- [DATASET CONTENT]
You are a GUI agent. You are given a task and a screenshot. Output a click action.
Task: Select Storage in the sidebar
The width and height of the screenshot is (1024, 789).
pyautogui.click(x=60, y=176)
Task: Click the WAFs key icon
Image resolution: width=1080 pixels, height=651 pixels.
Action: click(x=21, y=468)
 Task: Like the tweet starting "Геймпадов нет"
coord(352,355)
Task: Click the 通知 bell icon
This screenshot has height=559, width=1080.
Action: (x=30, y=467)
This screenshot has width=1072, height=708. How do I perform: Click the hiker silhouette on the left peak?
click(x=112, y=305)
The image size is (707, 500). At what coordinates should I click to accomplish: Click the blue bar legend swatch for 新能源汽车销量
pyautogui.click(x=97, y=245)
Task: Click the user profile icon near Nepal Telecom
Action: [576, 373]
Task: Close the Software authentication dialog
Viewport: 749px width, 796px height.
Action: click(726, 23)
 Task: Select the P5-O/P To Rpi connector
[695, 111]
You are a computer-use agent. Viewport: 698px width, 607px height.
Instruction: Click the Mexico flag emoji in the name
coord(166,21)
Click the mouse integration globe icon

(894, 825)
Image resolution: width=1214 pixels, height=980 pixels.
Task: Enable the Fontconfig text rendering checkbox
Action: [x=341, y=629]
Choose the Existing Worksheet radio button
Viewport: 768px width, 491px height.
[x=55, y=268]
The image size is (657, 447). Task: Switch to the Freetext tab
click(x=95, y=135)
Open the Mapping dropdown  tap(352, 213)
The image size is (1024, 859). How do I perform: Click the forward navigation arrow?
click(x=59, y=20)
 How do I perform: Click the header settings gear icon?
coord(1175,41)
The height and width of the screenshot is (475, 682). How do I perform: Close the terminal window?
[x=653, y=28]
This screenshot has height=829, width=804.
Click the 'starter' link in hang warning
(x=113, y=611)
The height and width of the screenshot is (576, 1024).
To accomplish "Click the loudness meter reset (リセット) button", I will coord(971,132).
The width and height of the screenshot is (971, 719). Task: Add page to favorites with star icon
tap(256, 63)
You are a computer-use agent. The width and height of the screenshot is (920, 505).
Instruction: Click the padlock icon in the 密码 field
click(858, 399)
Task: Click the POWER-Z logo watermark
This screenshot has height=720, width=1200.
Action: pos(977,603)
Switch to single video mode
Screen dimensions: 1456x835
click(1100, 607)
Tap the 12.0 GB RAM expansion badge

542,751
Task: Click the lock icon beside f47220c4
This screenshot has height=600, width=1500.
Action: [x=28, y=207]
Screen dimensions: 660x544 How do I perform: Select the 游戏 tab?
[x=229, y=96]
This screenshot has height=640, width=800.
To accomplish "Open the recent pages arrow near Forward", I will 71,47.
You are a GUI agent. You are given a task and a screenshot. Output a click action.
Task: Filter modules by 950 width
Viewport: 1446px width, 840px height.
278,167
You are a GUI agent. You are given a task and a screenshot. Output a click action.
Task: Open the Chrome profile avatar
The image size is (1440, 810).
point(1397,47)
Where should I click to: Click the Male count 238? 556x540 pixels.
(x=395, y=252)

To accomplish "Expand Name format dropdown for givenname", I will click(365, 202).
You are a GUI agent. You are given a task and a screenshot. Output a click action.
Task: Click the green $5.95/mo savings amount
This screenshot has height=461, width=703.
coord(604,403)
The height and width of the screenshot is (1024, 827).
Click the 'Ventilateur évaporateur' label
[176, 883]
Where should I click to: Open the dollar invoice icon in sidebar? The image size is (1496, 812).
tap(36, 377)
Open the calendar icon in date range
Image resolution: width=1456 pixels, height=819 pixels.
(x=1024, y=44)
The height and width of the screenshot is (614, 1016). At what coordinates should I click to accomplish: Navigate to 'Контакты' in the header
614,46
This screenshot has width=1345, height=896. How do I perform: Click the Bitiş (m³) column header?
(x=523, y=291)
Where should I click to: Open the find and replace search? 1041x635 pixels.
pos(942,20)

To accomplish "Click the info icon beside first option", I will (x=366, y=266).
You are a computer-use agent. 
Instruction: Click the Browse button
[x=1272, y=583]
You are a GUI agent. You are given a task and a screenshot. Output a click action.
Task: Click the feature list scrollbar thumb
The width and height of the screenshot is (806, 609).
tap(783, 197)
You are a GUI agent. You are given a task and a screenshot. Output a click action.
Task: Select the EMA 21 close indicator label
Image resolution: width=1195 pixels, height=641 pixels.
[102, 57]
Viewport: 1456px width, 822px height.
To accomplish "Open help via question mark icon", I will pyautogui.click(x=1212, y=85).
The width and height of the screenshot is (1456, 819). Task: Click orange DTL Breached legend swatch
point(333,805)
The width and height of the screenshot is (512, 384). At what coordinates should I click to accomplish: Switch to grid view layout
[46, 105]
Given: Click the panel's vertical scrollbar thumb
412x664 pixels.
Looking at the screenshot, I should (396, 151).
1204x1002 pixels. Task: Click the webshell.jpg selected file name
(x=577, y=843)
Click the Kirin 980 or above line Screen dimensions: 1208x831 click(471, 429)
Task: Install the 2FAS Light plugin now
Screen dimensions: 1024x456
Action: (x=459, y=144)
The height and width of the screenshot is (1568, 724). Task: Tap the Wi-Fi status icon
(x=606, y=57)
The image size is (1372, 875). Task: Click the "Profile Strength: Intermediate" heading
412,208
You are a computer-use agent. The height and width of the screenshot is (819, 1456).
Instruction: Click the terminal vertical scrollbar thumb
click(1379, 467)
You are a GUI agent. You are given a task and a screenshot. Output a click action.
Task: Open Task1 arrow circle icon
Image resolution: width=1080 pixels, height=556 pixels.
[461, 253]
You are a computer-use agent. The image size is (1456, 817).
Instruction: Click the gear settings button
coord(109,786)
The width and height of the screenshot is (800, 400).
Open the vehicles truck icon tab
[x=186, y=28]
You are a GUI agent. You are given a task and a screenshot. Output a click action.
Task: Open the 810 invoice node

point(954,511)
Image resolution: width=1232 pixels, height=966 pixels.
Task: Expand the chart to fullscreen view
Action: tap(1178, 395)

- [TASK DETAILS]
Please rewrite all of the entries above as a JSON list of strings, one string per line, leaving out blank lines.

- [RESPONSE]
[
  "You are a GUI agent. You are given a task and a screenshot. Output a click action.",
  "Task: Select Storage in the sidebar",
  "The width and height of the screenshot is (1024, 789).",
  "pyautogui.click(x=60, y=176)",
  "Task: Click the WAFs key icon",
  "Image resolution: width=1080 pixels, height=651 pixels.",
  "Action: click(x=21, y=468)",
  " Task: Like the tweet starting \"Геймпадов нет\"",
  "coord(352,355)",
  "Task: Click the 通知 bell icon",
  "This screenshot has height=559, width=1080.",
  "Action: (x=30, y=467)",
  "This screenshot has width=1072, height=708. How do I perform: Click the hiker silhouette on the left peak?",
  "click(x=112, y=305)",
  "The image size is (707, 500). At what coordinates should I click to accomplish: Click the blue bar legend swatch for 新能源汽车销量",
  "pyautogui.click(x=97, y=245)",
  "Task: Click the user profile icon near Nepal Telecom",
  "Action: [576, 373]",
  "Task: Close the Software authentication dialog",
  "Viewport: 749px width, 796px height.",
  "Action: click(726, 23)",
  " Task: Select the P5-O/P To Rpi connector",
  "[695, 111]",
  "You are a computer-use agent. Viewport: 698px width, 607px height.",
  "Instruction: Click the Mexico flag emoji in the name",
  "coord(166,21)",
  "Click the mouse integration globe icon",
  "(894, 825)",
  "Image resolution: width=1214 pixels, height=980 pixels.",
  "Task: Enable the Fontconfig text rendering checkbox",
  "Action: [x=341, y=629]",
  "Choose the Existing Worksheet radio button",
  "Viewport: 768px width, 491px height.",
  "[x=55, y=268]",
  "The image size is (657, 447). Task: Switch to the Freetext tab",
  "click(x=95, y=135)",
  "Open the Mapping dropdown  tap(352, 213)",
  "The image size is (1024, 859). How do I perform: Click the forward navigation arrow?",
  "click(x=59, y=20)",
  " How do I perform: Click the header settings gear icon?",
  "coord(1175,41)",
  "The height and width of the screenshot is (475, 682). How do I perform: Close the terminal window?",
  "[x=653, y=28]",
  "This screenshot has height=829, width=804.",
  "Click the 'starter' link in hang warning",
  "(x=113, y=611)",
  "The height and width of the screenshot is (576, 1024).",
  "To accomplish \"Click the loudness meter reset (リセット) button\", I will coord(971,132).",
  "The width and height of the screenshot is (971, 719). Task: Add page to favorites with star icon",
  "tap(256, 63)",
  "You are a computer-use agent. The width and height of the screenshot is (920, 505).",
  "Instruction: Click the padlock icon in the 密码 field",
  "click(858, 399)",
  "Task: Click the POWER-Z logo watermark",
  "This screenshot has height=720, width=1200.",
  "Action: pos(977,603)",
  "Switch to single video mode",
  "Screen dimensions: 1456x835",
  "click(1100, 607)",
  "Tap the 12.0 GB RAM expansion badge",
  "542,751",
  "Task: Click the lock icon beside f47220c4",
  "This screenshot has height=600, width=1500.",
  "Action: [x=28, y=207]",
  "Screen dimensions: 660x544 How do I perform: Select the 游戏 tab?",
  "[x=229, y=96]",
  "This screenshot has height=640, width=800.",
  "To accomplish \"Open the recent pages arrow near Forward\", I will 71,47.",
  "You are a GUI agent. You are given a task and a screenshot. Output a click action.",
  "Task: Filter modules by 950 width",
  "Viewport: 1446px width, 840px height.",
  "278,167",
  "You are a GUI agent. You are given a task and a screenshot. Output a click action.",
  "Task: Open the Chrome profile avatar",
  "The image size is (1440, 810).",
  "point(1397,47)",
  "Where should I click to: Click the Male count 238? 556x540 pixels.",
  "(x=395, y=252)",
  "To accomplish \"Expand Name format dropdown for givenname\", I will click(365, 202).",
  "You are a GUI agent. You are given a task and a screenshot. Output a click action.",
  "Task: Click the green $5.95/mo savings amount",
  "This screenshot has height=461, width=703.",
  "coord(604,403)",
  "The height and width of the screenshot is (1024, 827).",
  "Click the 'Ventilateur évaporateur' label",
  "[176, 883]",
  "Where should I click to: Open the dollar invoice icon in sidebar? The image size is (1496, 812).",
  "tap(36, 377)",
  "Open the calendar icon in date range",
  "Image resolution: width=1456 pixels, height=819 pixels.",
  "(x=1024, y=44)",
  "The height and width of the screenshot is (614, 1016). At what coordinates should I click to accomplish: Navigate to 'Контакты' in the header",
  "614,46",
  "This screenshot has width=1345, height=896. How do I perform: Click the Bitiş (m³) column header?",
  "(x=523, y=291)",
  "Where should I click to: Open the find and replace search? 1041x635 pixels.",
  "pos(942,20)",
  "To accomplish \"Click the info icon beside first option\", I will (x=366, y=266).",
  "You are a computer-use agent. ",
  "Instruction: Click the Browse button",
  "[x=1272, y=583]",
  "You are a GUI agent. You are given a task and a screenshot. Output a click action.",
  "Task: Click the feature list scrollbar thumb",
  "The width and height of the screenshot is (806, 609).",
  "tap(783, 197)",
  "You are a GUI agent. You are given a task and a screenshot. Output a click action.",
  "Task: Select the EMA 21 close indicator label",
  "Image resolution: width=1195 pixels, height=641 pixels.",
  "[102, 57]",
  "Viewport: 1456px width, 822px height.",
  "To accomplish \"Open help via question mark icon\", I will pyautogui.click(x=1212, y=85).",
  "The width and height of the screenshot is (1456, 819). Task: Click orange DTL Breached legend swatch",
  "point(333,805)",
  "The width and height of the screenshot is (512, 384). At what coordinates should I click to accomplish: Switch to grid view layout",
  "[46, 105]",
  "Given: Click the panel's vertical scrollbar thumb",
  "412x664 pixels.",
  "Looking at the screenshot, I should (396, 151).",
  "1204x1002 pixels. Task: Click the webshell.jpg selected file name",
  "(x=577, y=843)",
  "Click the Kirin 980 or above line Screen dimensions: 1208x831 click(471, 429)",
  "Task: Install the 2FAS Light plugin now",
  "Screen dimensions: 1024x456",
  "Action: (x=459, y=144)",
  "The height and width of the screenshot is (1568, 724). Task: Tap the Wi-Fi status icon",
  "(x=606, y=57)",
  "The image size is (1372, 875). Task: Click the \"Profile Strength: Intermediate\" heading",
  "412,208",
  "You are a computer-use agent. The height and width of the screenshot is (819, 1456).",
  "Instruction: Click the terminal vertical scrollbar thumb",
  "click(1379, 467)",
  "You are a GUI agent. You are given a task and a screenshot. Output a click action.",
  "Task: Open Task1 arrow circle icon",
  "Image resolution: width=1080 pixels, height=556 pixels.",
  "[461, 253]",
  "You are a computer-use agent. The image size is (1456, 817).",
  "Instruction: Click the gear settings button",
  "coord(109,786)",
  "The width and height of the screenshot is (800, 400).",
  "Open the vehicles truck icon tab",
  "[x=186, y=28]",
  "You are a GUI agent. You are given a task and a screenshot. Output a click action.",
  "Task: Open the 810 invoice node",
  "point(954,511)",
  "Image resolution: width=1232 pixels, height=966 pixels.",
  "Task: Expand the chart to fullscreen view",
  "Action: tap(1178, 395)"
]